Веселовский осмыслял сравнительный метод как «развитие исторического, тот же исторический метод, только учащенный повторенный в параллельных рядах, в видах достижения возможно полного обобщения» [там же, с. 47]. Принципиально важно, что теорию заимствования ученый не противопоставлял историческому методу, но считал его органической частью. Он пишет об «историческом заимствовании», имея в виду «перенесение с одной почвы на другую в исторически засвидетельствованную пору» [Веселовский 1938, с. 39] или об «историческом перенесении из одной области в другую» [там же, с. 85]. В полемическом контексте Веселовский устанавливает связь между заимствованием и исторической преемственностью: «Заимствование, видите ли, оскорбительно, наследство не оскорбительно, хотя наследство то же заимствование, особенно из таких далеких рук, как наши праотцы на Иранской возвышенности» [Веселовский 1940, с. 394].

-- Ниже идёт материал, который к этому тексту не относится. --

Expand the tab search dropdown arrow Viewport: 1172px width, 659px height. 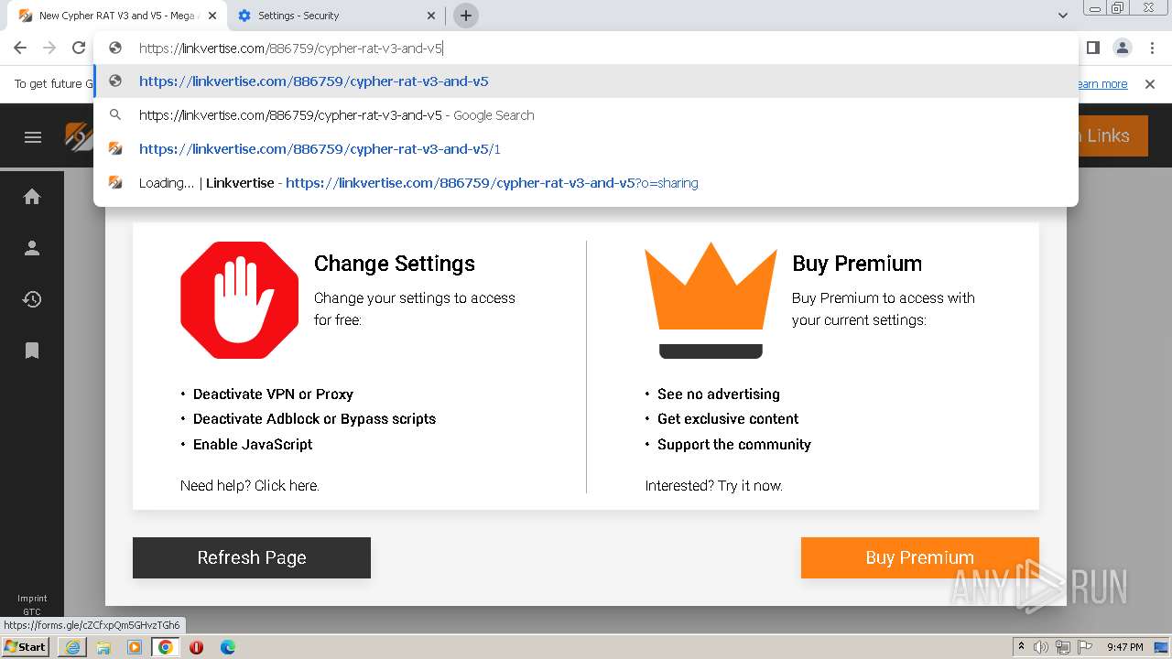click(1063, 16)
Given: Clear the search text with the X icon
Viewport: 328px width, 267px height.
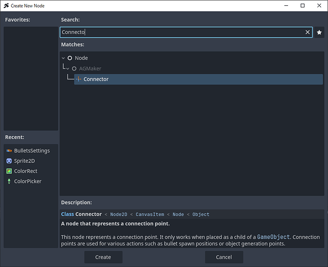Looking at the screenshot, I should click(307, 33).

Веселовский мечтал о такой науке, которая будет строгой по своим методам и достоверной по своим результатам. Как отмечал А. Н. Пыпин, он стремился проникнуть в прошлое «не путем поэтической идеализации, а с реальными историческими фактами в руках» [Пыпин 1891, с. 272]. Возведению к гипотетическому прототипу он противопоставлял планомерное выявление исторических напластований конкретного фольклорного произведения, поиск его многообразных внутренних смыслов и источников. Связь фольклора с мифологией для него не историческая неизбежность, а гипотетическая возможность. Установление мифологических истоков не конечная цель исследования, а лишь один из его этапов.

Ученый полагал, что «и у религиозного мифа, и у сказки есть своя история, аналогическая, развивавшаяся в параллельных рядах форм и превращений» [Веселовский 1938, с. 106]. В мифе и сказке он видел не целостное и однородное образование, но множество разнородных уровней, сложным образом проникающих друг в друга. И при изучении книжных сказаний, и при изучении народной поэзии, по его наблюдениям, «приходится вскрывать пласт за пластом, выделяя черты смешения и позднего влияния, более расчленяя сложившееся веками единство, чем добираясь до единства первичного» [Веселовский 1880, с. 125]. Ссылки на доисторические времена и родство индоевропейских народов, которых так много у Ф. И. Буслаева и А. Н. Афанасьева, во многих случаях оказывались избыточными, а сходные элементы разных культур проще и надежнее объяснялись реальными литературными влияниями или устной передачей предания в христианскую эпоху [Пыпин 1891, с. 258-259, 264-265].

Еще в своей ранней работе «Сравнительная мифология и ее метод» Веселовский выбрал индуктивный путь исследования: «..необходимо начать... с собирания фактов в наибольшем числе, сказок, поверий, обрядов, подбирая сказки по мотивам и сочетаниям их, поверья по содержанию, обряды по годовым праздникам или тем обыденным отношениям (свадьба, похороны и т. п.),

к которым они бывают привязаны. Такое расположение в перспективе лучше выяснит внутреннюю законность народнопоэтического организма, чем всевозможные эксперименты теоретиков... Только такое собирательное изучение поверий и обрядов подарит нас со временем наукой мифологии, как подобное же изучение сказок и легенд создаст науку народно-повествовательной литературы» [Веселовский 1938, с. 86-87].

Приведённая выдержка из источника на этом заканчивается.